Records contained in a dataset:
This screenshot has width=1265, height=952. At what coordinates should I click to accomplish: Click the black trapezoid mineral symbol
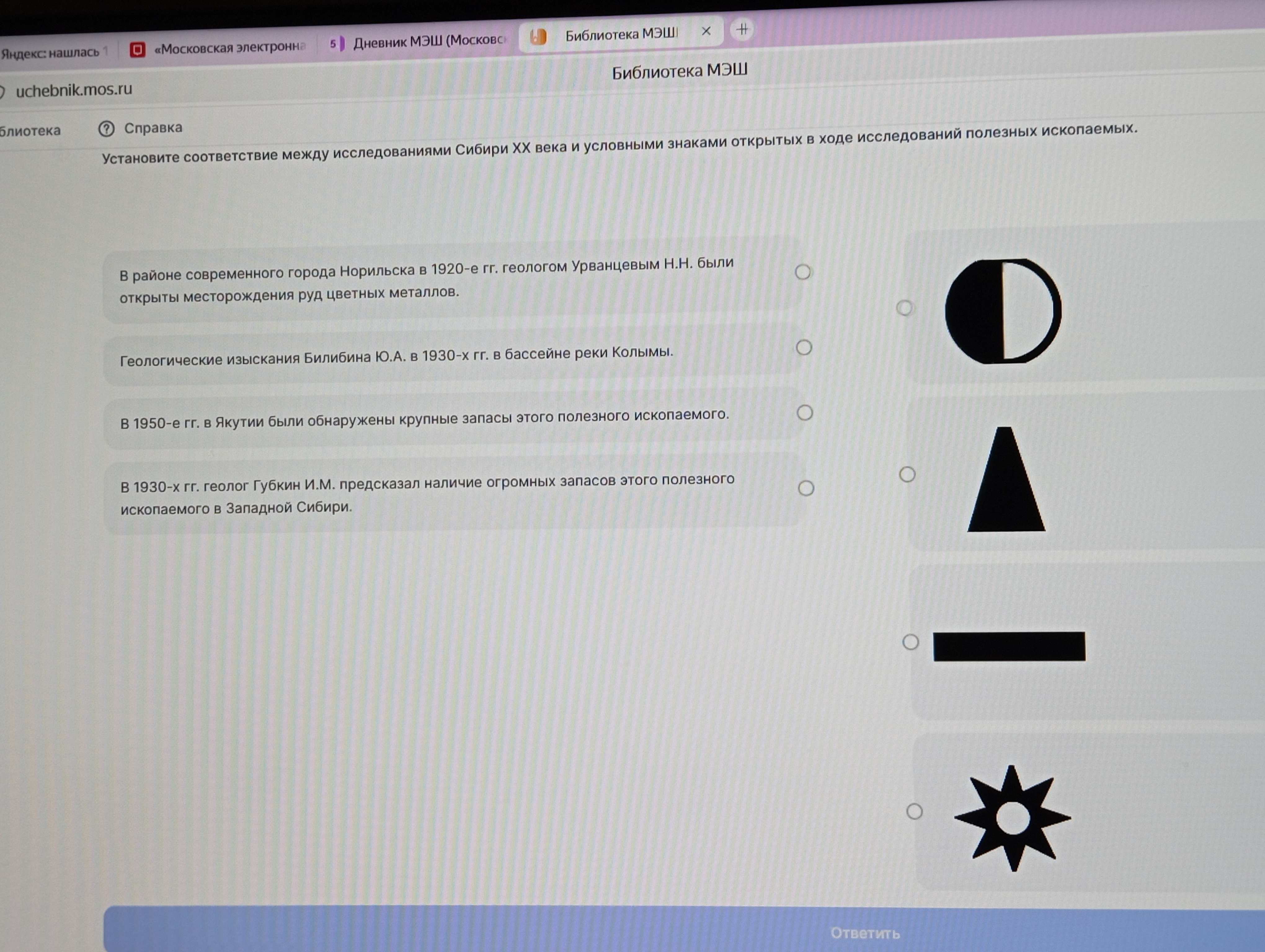(x=1006, y=479)
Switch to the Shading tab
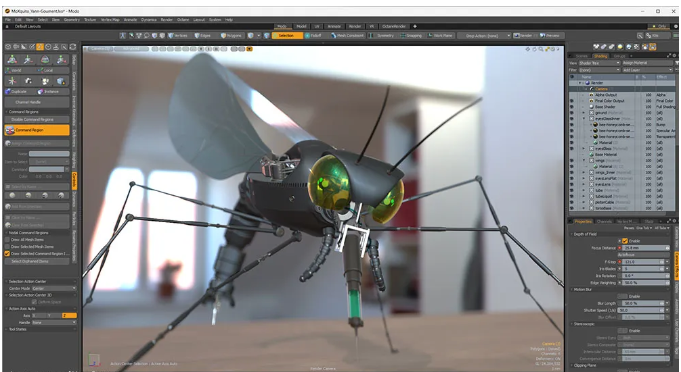681x372 pixels. pyautogui.click(x=601, y=56)
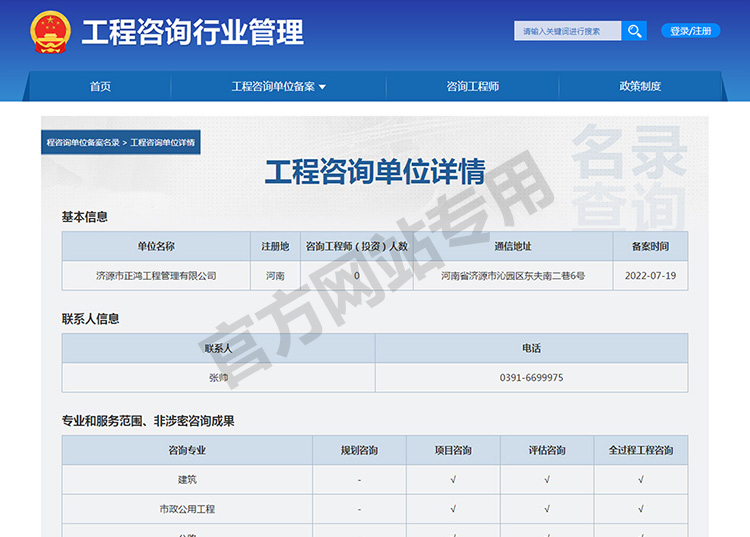The image size is (750, 537).
Task: Expand the 工程咨询单位备案 dropdown arrow
Action: (x=322, y=87)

• What is needed
Return every entry above exactly. Pictures stay out.

• Answer for the task
This screenshot has width=1265, height=952. At what coordinates should I click to accomplish: Click the black trapezoid mineral symbol
(x=1006, y=479)
Switch to the Shading tab
681x372 pixels. pyautogui.click(x=601, y=56)
The image size is (750, 537).
Task: Expand the 工程咨询单位备案 dropdown arrow
Action: (x=322, y=87)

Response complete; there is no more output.